(Records from a data source)

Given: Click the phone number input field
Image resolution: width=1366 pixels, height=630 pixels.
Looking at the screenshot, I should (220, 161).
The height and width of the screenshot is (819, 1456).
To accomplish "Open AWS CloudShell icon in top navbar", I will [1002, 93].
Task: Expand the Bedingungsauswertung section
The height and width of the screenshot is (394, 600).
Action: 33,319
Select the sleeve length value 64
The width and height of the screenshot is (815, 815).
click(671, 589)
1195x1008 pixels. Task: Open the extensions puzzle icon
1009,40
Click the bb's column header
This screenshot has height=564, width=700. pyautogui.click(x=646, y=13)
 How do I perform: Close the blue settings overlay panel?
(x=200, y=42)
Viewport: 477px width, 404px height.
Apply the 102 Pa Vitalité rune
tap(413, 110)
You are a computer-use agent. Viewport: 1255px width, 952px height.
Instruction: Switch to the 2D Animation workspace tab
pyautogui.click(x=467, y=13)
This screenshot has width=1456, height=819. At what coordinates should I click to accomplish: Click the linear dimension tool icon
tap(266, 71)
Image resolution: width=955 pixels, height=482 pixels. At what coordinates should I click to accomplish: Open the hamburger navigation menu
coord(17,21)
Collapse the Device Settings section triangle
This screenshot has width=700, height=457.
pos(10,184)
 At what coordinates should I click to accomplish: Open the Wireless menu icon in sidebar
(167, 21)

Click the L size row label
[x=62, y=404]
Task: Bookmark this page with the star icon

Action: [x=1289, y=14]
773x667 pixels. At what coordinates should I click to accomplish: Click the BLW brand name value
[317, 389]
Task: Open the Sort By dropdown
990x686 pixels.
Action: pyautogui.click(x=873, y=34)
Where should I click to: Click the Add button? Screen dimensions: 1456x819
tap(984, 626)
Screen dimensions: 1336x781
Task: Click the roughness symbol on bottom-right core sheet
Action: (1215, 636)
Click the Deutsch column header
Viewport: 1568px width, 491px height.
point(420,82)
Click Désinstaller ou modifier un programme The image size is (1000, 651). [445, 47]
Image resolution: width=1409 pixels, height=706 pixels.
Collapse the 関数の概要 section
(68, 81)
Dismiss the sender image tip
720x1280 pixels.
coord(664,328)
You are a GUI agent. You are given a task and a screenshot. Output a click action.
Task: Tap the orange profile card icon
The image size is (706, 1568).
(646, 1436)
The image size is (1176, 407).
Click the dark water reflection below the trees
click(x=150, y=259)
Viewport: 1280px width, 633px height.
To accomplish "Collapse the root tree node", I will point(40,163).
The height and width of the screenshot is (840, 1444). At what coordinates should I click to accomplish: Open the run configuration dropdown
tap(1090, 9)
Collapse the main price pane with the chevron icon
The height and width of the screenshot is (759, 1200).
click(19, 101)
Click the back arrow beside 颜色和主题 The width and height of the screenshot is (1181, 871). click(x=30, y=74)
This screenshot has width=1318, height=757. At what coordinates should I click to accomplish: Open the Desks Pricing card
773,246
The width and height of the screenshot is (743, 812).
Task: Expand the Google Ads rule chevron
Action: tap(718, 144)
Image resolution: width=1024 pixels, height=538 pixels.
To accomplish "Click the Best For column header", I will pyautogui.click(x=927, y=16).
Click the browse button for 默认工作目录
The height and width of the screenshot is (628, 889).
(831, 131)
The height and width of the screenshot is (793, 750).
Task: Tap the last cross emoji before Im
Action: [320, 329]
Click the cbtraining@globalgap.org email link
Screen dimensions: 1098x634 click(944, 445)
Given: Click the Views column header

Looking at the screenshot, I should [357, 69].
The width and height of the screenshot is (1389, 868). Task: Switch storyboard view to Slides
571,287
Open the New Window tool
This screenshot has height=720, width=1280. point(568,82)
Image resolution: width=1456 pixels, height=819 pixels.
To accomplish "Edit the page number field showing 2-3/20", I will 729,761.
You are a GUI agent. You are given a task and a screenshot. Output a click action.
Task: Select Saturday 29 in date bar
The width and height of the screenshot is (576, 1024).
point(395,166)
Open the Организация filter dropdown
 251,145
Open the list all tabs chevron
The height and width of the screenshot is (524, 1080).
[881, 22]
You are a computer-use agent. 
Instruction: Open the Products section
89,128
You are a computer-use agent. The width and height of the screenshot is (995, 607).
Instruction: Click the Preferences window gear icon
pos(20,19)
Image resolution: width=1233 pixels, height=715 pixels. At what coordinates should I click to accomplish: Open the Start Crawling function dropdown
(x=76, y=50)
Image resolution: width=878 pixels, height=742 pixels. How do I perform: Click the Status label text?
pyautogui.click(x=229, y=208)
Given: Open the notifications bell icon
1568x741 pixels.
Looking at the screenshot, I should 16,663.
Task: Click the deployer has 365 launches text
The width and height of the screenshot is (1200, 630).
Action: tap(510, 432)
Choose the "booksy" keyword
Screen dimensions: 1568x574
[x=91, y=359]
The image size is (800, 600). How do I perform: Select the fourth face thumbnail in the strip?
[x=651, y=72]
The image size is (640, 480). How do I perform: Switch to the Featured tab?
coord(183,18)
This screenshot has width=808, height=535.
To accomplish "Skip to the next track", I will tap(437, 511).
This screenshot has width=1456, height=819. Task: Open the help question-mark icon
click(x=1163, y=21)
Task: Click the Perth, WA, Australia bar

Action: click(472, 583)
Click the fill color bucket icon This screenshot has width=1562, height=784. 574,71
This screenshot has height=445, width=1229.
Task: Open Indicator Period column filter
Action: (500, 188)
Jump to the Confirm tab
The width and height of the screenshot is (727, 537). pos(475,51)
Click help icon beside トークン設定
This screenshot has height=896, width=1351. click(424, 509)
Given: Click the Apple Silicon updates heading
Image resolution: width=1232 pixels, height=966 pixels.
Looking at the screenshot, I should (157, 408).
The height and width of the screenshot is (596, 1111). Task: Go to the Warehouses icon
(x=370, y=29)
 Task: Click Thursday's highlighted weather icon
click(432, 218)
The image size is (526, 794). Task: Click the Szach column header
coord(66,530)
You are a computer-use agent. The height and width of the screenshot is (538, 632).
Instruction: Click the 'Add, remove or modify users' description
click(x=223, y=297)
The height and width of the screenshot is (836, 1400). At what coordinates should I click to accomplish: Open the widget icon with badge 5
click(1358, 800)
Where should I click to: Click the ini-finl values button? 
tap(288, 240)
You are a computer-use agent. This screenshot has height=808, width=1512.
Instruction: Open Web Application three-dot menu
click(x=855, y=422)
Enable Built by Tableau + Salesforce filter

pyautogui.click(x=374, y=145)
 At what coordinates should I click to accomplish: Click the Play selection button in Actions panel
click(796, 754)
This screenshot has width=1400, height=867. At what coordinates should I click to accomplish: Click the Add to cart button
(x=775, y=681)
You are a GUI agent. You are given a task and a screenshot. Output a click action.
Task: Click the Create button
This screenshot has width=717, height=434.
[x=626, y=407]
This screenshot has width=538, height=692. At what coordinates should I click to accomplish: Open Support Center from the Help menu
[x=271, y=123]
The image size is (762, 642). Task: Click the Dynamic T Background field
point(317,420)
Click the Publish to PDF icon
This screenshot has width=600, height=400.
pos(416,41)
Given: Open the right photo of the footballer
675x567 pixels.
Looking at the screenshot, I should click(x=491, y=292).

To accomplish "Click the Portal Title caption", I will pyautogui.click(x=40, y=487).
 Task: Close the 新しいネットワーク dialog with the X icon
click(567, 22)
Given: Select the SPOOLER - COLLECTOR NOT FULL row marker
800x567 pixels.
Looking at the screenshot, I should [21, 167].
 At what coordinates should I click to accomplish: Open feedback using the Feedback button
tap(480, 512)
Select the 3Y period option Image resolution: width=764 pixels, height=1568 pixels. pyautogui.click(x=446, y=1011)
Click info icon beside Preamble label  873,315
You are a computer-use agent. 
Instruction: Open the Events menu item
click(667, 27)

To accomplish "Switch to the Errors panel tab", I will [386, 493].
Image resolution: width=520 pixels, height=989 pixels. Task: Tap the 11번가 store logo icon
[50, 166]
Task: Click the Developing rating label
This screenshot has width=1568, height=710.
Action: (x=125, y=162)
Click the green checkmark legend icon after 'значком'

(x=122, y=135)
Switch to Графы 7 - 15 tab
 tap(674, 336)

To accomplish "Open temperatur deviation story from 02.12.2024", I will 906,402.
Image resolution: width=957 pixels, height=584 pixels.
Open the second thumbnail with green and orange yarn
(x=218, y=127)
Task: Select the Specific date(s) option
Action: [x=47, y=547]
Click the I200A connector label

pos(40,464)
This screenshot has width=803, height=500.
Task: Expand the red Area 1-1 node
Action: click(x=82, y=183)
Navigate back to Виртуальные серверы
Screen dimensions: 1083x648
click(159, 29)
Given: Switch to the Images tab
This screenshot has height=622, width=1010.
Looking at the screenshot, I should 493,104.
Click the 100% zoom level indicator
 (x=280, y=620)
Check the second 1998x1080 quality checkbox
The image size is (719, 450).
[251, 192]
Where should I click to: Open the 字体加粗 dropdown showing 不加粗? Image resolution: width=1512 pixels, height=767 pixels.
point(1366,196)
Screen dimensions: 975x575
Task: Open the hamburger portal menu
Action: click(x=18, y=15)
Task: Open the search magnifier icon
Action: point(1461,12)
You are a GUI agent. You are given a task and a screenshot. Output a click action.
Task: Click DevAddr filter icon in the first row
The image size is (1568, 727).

• _WHAT YOU NEED TO DO_
Render the data above as a JSON list of strings, one string per line, from the first line through the line containing "pos(10,184)", with both ends included and blank lines omitted.

• _FULL SOLUTION_
[
  "Given: Click the phone number input field",
  "Image resolution: width=1366 pixels, height=630 pixels.",
  "Looking at the screenshot, I should (220, 161).",
  "The height and width of the screenshot is (819, 1456).",
  "To accomplish \"Open AWS CloudShell icon in top navbar\", I will [1002, 93].",
  "Task: Expand the Bedingungsauswertung section",
  "The height and width of the screenshot is (394, 600).",
  "Action: 33,319",
  "Select the sleeve length value 64",
  "The width and height of the screenshot is (815, 815).",
  "click(671, 589)",
  "1195x1008 pixels. Task: Open the extensions puzzle icon",
  "1009,40",
  "Click the bb's column header",
  "This screenshot has height=564, width=700. pyautogui.click(x=646, y=13)",
  " How do I perform: Close the blue settings overlay panel?",
  "(x=200, y=42)",
  "Viewport: 477px width, 404px height.",
  "Apply the 102 Pa Vitalité rune",
  "tap(413, 110)",
  "You are a computer-use agent. Viewport: 1255px width, 952px height.",
  "Instruction: Switch to the 2D Animation workspace tab",
  "pyautogui.click(x=467, y=13)",
  "This screenshot has width=1456, height=819. At what coordinates should I click to accomplish: Click the linear dimension tool icon",
  "tap(266, 71)",
  "Image resolution: width=955 pixels, height=482 pixels. At what coordinates should I click to accomplish: Open the hamburger navigation menu",
  "coord(17,21)",
  "Collapse the Device Settings section triangle",
  "This screenshot has width=700, height=457.",
  "pos(10,184)"
]